Amidst the White House personnel tumult of the last week, the resignation of Associate Attorney General Rachel Brand almost got buried in the news, if only because no domestic violence accusations were attached to her departure.
Arguably Brand’s exit is the most significant of the decampments since as the number three official in the Justice Department she was next in line to oversee the investigation into the Trump campaign’s collusion with Russia being conducted by Special Prosecutor Robert Mueller.
With rumors swirling around Washington DC about how the Nunes memo is a pretext for making the changes in the Justice Department that would then allow Trump to fire Deputy Attorney General Rod Rosenstein and replace him with someone who would follow his orders to get rid of Mueller, that’s not the most comfortable position to be in right now.

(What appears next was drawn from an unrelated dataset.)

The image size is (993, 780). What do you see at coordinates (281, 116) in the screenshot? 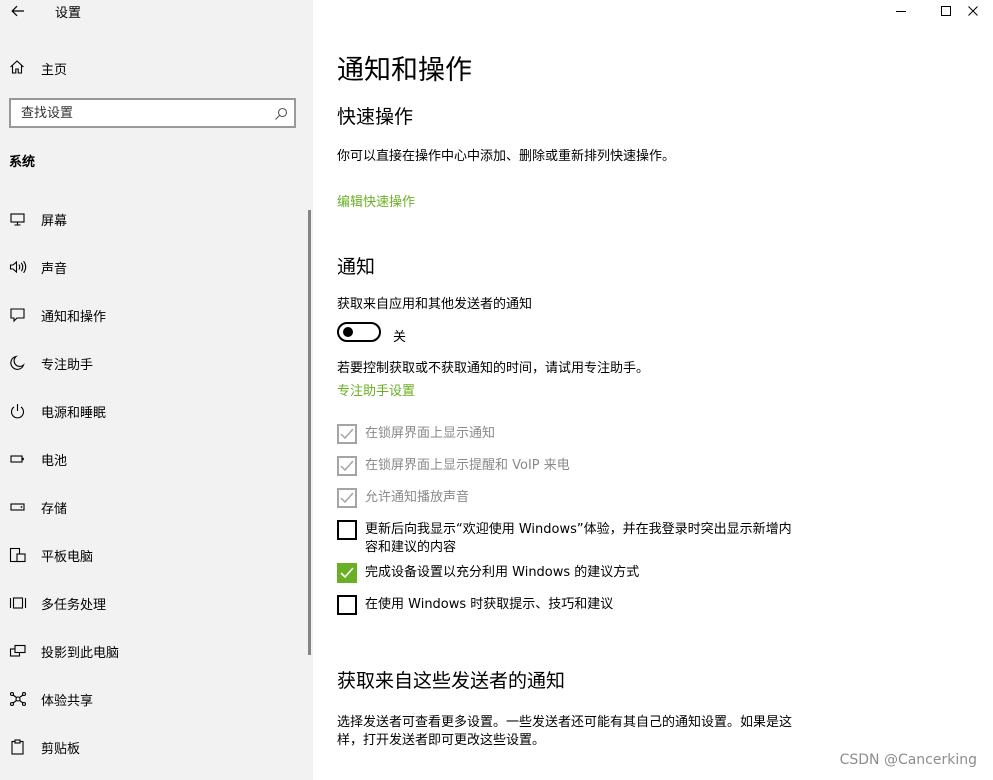
I see `search-icon` at bounding box center [281, 116].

When Brand announced last week that she would be leaving her job to take a position as executive vice president of global governance and corporate secretary for Walmart, she gave no reason for wanting to exit the public sector for private enterprise.
Now, however, NBC News is reporting that multiple sources close to Brand are saying her unhappiness in her Justice Department role has been simmering for months. Her frustration with the job stems from a fear that she’d be put in charge of oversight of the Russia investigation, as well as disgruntlement with the slow pace of filling the multiple vacancies within the Department.
According to NBC:
“As far back as last fall, Brand had expressed to friends that she felt overwhelmed and unsupported in her job, especially as many key positions under her jurisdiction had still not been filled with permanent, Senate-confirmed officials.”

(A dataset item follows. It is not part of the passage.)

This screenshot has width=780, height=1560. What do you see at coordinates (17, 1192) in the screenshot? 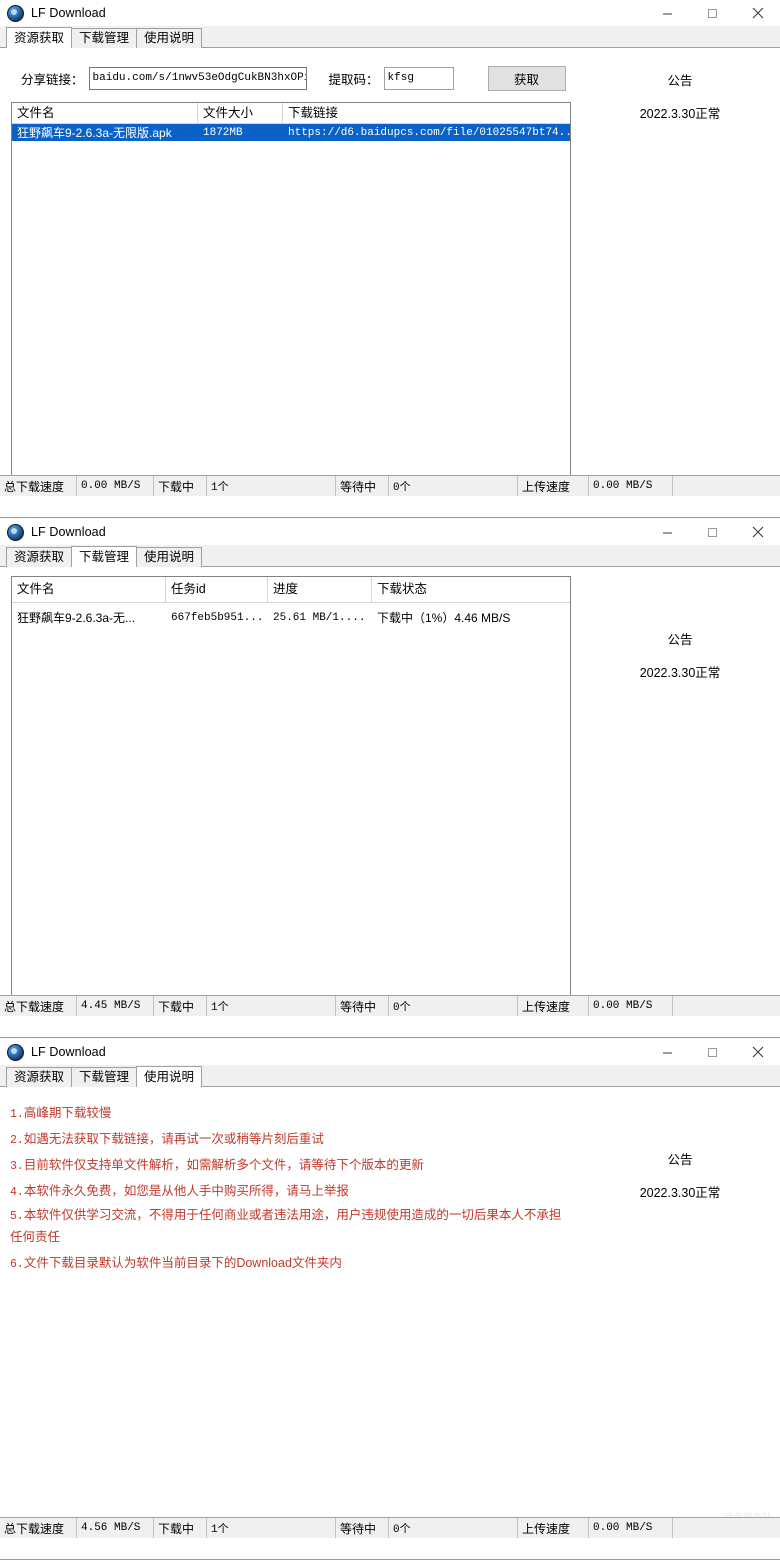
I see `help-line-number: 4.` at bounding box center [17, 1192].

“Four of the 13 divisions overseen by the associate attorney general remain unfilled, including the civil rights division and the civil division, over one year into the Trump administration.”
As someone who is content to stay out of the public spotlight, Brand also told her friends that she did not relish the idea of being in the center of a media storm of attention.
As a graduate of Harvard Law School and a former clerk at The Supreme Court, Brand is, as her boss Jeff Sessions called her, “a lawyer’s lawyer.” While she said in her statement announcing her departure that “I am proud of what we have been able to accomplish over my time here,” she apparently felt that the road ahead in the Justice Department would consist of work she would not have occasion to boast about.